■ How to complete this task ■
Return exactly the lines below, starting with the one that has "Select the GitHub Repository card title" and going on through the one that has "Task: Switch to year 2022".

■ Recorded data ■
----------------------------------------

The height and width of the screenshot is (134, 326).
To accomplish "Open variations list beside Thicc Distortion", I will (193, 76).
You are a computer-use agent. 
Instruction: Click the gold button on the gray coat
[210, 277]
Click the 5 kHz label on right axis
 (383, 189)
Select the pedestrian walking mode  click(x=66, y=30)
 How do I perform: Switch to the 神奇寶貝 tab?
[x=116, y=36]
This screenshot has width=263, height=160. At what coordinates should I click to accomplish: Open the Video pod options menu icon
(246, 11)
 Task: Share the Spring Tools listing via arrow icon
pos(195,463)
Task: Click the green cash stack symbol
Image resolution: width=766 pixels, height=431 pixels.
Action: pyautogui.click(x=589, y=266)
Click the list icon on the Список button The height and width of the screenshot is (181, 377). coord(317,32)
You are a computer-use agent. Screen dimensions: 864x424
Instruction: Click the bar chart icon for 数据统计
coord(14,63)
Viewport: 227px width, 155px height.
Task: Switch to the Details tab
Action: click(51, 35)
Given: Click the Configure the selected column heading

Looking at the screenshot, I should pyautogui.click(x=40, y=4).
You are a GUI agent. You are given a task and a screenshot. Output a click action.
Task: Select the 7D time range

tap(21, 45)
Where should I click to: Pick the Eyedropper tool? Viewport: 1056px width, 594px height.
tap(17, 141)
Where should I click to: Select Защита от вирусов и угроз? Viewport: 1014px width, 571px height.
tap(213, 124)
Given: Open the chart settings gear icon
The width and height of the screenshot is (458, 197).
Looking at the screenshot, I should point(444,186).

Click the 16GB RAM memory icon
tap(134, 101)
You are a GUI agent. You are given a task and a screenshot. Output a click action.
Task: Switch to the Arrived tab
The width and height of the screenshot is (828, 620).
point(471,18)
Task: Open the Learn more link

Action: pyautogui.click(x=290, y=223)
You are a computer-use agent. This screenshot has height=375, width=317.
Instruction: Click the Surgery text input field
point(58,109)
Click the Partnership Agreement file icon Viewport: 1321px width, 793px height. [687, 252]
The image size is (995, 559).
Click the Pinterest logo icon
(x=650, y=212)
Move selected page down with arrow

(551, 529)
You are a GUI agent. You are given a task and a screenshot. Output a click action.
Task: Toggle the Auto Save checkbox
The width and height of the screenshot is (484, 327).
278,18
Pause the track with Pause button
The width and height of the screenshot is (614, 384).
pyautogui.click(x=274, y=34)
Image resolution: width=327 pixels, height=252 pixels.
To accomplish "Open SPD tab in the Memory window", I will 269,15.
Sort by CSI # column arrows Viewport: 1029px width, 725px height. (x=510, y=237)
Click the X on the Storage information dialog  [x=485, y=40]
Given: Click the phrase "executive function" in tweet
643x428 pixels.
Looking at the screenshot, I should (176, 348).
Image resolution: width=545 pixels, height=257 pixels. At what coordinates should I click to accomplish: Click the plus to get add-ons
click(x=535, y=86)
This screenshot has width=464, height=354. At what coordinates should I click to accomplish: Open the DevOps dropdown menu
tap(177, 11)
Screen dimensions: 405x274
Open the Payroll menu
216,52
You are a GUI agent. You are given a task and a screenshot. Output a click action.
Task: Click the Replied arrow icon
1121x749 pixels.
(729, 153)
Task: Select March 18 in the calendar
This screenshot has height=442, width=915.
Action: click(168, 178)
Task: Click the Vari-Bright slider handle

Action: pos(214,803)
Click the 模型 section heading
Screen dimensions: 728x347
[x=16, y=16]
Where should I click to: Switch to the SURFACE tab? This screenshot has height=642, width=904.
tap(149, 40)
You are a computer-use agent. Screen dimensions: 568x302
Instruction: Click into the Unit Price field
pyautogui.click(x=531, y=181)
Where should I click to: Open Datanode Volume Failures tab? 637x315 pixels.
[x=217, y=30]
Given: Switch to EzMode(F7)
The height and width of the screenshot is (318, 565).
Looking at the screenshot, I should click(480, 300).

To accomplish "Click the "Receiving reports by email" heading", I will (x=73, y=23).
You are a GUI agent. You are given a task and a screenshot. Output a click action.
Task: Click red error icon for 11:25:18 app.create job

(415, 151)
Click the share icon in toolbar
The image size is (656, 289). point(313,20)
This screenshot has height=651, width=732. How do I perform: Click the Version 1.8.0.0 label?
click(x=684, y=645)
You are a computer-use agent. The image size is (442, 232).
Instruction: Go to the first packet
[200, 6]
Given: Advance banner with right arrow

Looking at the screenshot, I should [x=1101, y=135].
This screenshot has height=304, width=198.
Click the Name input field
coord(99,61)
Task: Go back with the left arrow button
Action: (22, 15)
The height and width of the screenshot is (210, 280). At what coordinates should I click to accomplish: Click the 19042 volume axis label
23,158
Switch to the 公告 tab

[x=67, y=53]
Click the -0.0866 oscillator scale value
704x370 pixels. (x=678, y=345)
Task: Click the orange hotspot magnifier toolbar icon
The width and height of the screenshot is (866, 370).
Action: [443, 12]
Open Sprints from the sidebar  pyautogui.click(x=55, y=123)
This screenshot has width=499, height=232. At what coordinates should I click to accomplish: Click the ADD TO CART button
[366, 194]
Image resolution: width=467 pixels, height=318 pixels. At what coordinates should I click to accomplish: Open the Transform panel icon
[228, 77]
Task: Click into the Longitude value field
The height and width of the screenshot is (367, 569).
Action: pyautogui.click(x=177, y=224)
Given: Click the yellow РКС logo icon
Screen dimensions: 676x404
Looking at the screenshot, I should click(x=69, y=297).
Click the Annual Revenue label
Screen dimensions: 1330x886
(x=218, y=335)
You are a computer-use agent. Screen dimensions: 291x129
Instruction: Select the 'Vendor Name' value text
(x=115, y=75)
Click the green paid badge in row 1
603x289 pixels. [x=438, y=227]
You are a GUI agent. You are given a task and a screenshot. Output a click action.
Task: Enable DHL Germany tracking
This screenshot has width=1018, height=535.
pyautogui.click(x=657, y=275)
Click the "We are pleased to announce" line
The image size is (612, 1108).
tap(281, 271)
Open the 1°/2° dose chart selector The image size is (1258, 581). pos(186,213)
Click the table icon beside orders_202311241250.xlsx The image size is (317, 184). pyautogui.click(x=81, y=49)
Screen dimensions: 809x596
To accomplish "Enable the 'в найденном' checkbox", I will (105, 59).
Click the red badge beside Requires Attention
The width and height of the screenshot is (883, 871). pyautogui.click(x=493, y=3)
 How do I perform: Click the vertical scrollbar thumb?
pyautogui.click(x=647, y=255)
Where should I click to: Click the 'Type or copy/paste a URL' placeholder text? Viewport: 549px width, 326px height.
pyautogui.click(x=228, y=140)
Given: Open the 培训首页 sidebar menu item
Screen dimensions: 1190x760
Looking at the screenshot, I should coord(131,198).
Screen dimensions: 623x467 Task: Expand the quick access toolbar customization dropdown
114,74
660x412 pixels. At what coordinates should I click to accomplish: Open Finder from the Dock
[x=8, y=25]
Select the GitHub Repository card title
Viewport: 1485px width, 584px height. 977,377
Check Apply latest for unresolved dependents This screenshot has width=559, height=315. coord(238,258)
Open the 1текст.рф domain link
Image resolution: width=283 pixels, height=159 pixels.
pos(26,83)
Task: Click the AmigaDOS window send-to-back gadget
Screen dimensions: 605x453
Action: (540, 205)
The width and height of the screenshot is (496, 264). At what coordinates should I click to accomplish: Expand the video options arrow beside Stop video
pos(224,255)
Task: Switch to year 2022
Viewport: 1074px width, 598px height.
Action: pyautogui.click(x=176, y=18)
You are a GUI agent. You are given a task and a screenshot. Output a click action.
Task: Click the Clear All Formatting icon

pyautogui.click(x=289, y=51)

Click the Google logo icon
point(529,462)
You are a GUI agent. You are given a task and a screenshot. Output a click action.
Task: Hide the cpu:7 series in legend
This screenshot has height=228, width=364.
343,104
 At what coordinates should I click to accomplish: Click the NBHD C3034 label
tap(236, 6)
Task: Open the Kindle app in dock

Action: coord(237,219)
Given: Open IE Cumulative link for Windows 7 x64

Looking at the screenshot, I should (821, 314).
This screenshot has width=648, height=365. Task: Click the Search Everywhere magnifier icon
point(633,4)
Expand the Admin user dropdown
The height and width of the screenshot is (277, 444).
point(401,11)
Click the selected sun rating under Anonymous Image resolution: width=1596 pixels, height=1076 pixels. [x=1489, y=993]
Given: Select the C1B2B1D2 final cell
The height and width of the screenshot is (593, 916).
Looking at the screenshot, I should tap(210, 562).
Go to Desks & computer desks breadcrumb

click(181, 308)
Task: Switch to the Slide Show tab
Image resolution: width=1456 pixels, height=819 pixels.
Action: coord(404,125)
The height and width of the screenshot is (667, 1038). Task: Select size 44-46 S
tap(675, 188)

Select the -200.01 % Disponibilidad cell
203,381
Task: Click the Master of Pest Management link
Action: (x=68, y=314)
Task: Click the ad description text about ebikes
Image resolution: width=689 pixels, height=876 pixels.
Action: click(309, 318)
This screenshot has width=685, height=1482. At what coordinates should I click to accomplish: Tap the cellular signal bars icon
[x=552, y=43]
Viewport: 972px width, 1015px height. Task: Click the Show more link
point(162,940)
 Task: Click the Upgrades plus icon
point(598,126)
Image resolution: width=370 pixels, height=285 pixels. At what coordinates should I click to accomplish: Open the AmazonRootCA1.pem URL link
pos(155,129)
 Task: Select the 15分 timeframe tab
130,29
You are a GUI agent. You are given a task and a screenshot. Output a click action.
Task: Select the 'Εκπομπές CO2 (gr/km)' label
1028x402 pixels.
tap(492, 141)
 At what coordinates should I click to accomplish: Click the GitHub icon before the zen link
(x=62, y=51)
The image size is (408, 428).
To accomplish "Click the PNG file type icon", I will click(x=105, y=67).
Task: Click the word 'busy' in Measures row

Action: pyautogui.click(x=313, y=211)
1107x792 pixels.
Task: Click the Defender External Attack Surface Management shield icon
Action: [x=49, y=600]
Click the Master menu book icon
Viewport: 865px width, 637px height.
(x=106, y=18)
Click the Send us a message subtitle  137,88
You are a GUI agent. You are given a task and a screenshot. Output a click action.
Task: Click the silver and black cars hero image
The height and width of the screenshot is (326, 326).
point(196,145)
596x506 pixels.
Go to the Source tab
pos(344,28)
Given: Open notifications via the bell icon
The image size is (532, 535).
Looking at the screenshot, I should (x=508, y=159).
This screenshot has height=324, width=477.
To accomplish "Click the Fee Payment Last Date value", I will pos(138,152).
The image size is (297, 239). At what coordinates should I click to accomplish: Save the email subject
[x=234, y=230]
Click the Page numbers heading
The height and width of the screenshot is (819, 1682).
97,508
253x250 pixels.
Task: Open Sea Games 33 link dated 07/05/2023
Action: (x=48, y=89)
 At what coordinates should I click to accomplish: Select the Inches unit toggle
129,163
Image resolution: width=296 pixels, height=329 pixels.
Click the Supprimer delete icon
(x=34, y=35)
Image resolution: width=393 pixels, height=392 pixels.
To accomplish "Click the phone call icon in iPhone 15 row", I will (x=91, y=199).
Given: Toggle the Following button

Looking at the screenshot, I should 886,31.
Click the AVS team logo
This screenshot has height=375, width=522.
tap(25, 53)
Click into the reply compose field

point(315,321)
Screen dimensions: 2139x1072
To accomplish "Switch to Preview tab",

----------------------------------------

■ Solution ■
Select the GitHub Repository card title
Viewport: 1485px width, 584px height. 977,377
Check Apply latest for unresolved dependents This screenshot has width=559, height=315. coord(238,258)
Open the 1текст.рф domain link
Image resolution: width=283 pixels, height=159 pixels.
pos(26,83)
Task: Click the AmigaDOS window send-to-back gadget
Screen dimensions: 605x453
Action: (540, 205)
The width and height of the screenshot is (496, 264). At what coordinates should I click to accomplish: Expand the video options arrow beside Stop video
pos(224,255)
Task: Switch to year 2022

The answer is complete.